• **Work item**:
Word for word, please copy the listing below, with its pictures left out.

• **Provided data**:

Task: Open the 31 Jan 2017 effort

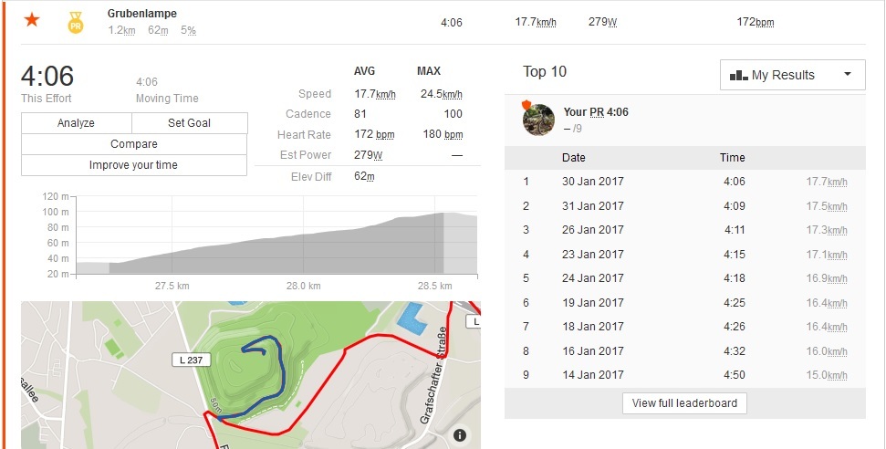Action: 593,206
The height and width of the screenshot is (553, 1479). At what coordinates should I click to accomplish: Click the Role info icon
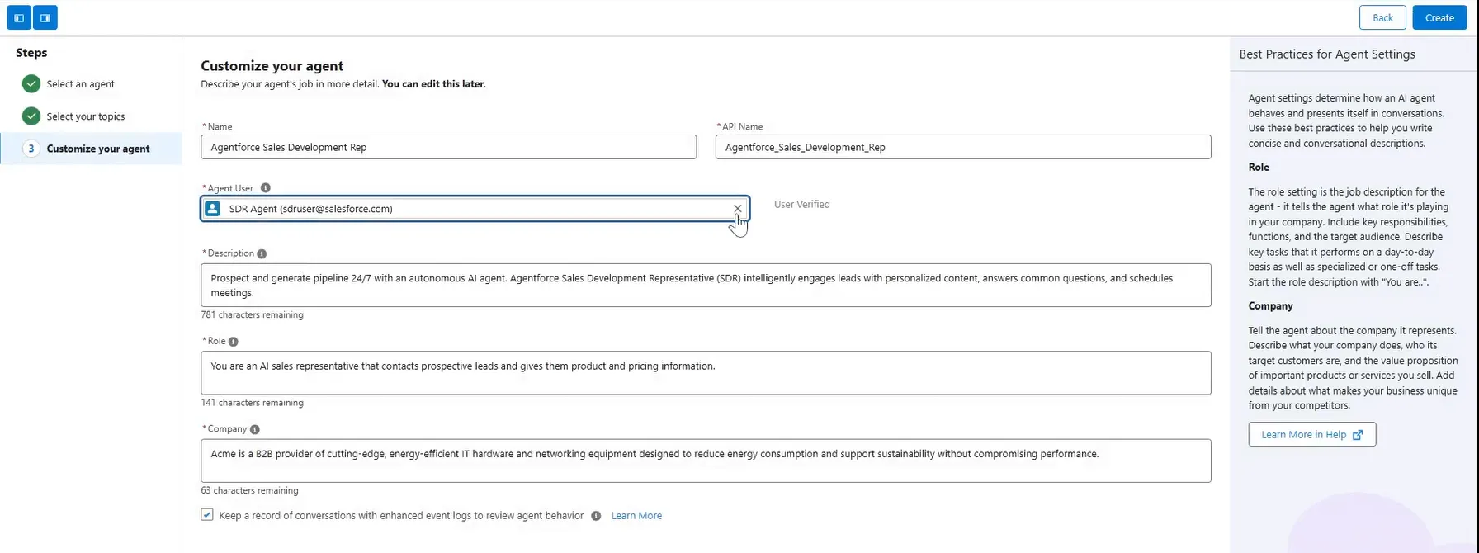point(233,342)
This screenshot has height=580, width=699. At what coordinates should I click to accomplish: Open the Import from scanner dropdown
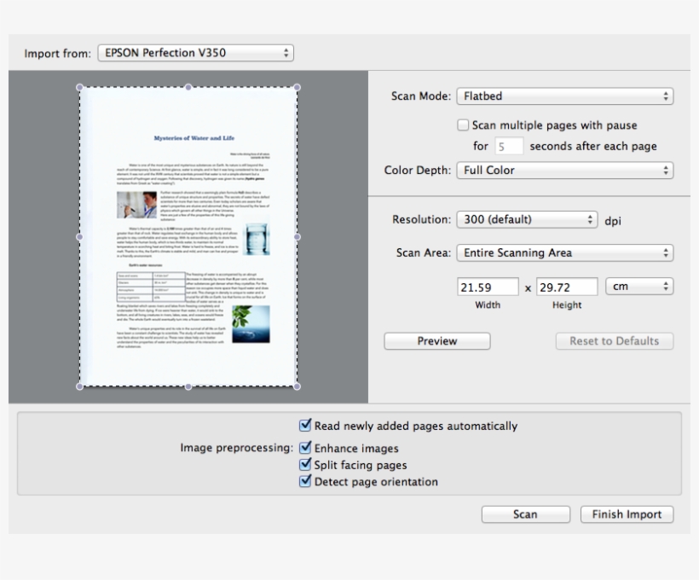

• **Reply**:
Task: Open the 31 Jan 2017 effort

Action: 593,206
The height and width of the screenshot is (553, 1479). At what coordinates should I click to accomplish: Click the Role info icon
point(233,342)
This screenshot has height=580, width=699. At what coordinates should I click to accomplish: Open the Import from scanner dropdown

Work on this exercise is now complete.